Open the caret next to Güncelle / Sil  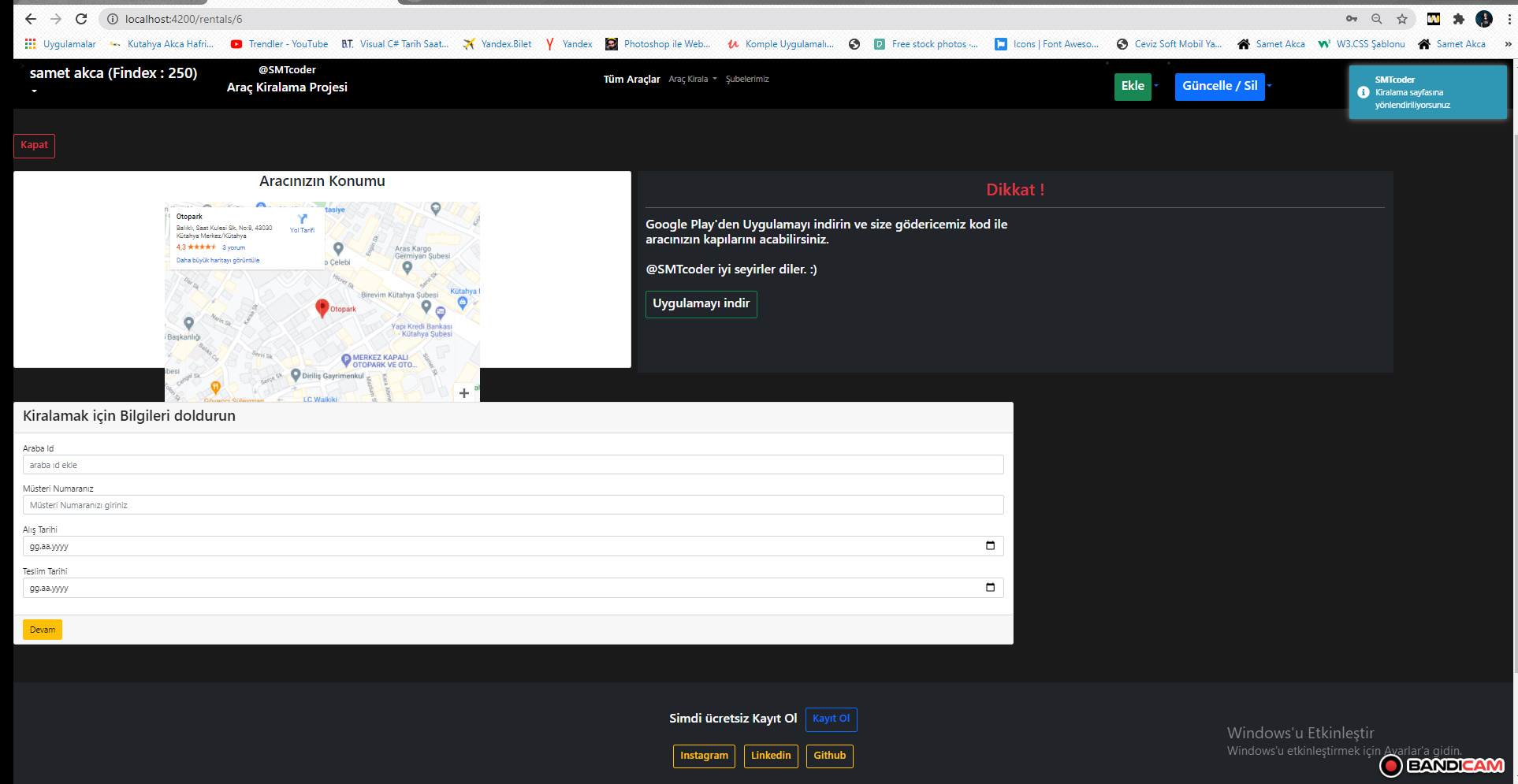tap(1268, 87)
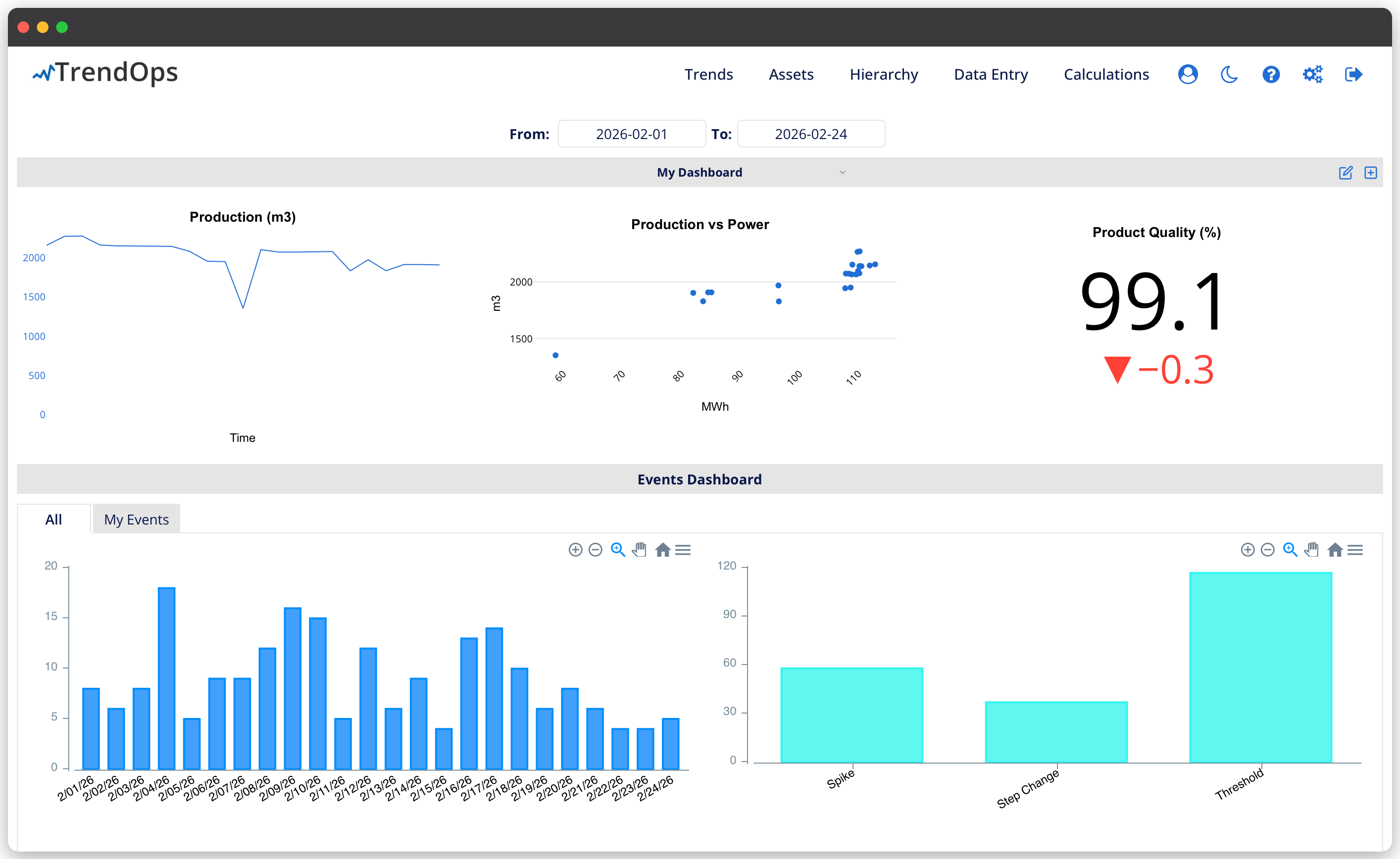This screenshot has width=1400, height=859.
Task: Switch to the My Events tab
Action: (137, 519)
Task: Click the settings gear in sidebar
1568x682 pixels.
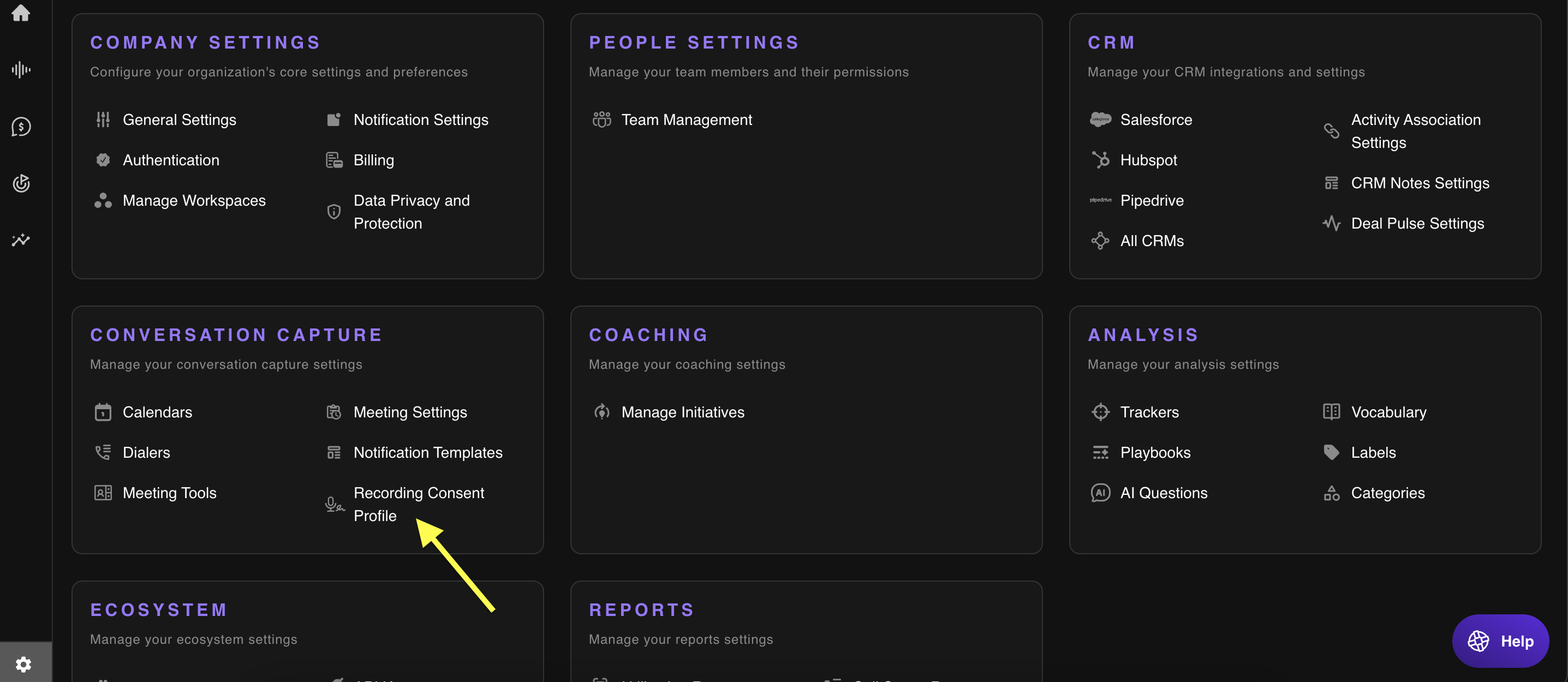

▶ [TASK DIRECTIONS]: For this exercise, output only the lines from the one bearing "Task: Click the settings gear in sidebar" to the end of the material above, exactly as written, with pictures left out.

▶ [OUTPUT BELOW]:
Task: Click the settings gear in sidebar
1568x682 pixels.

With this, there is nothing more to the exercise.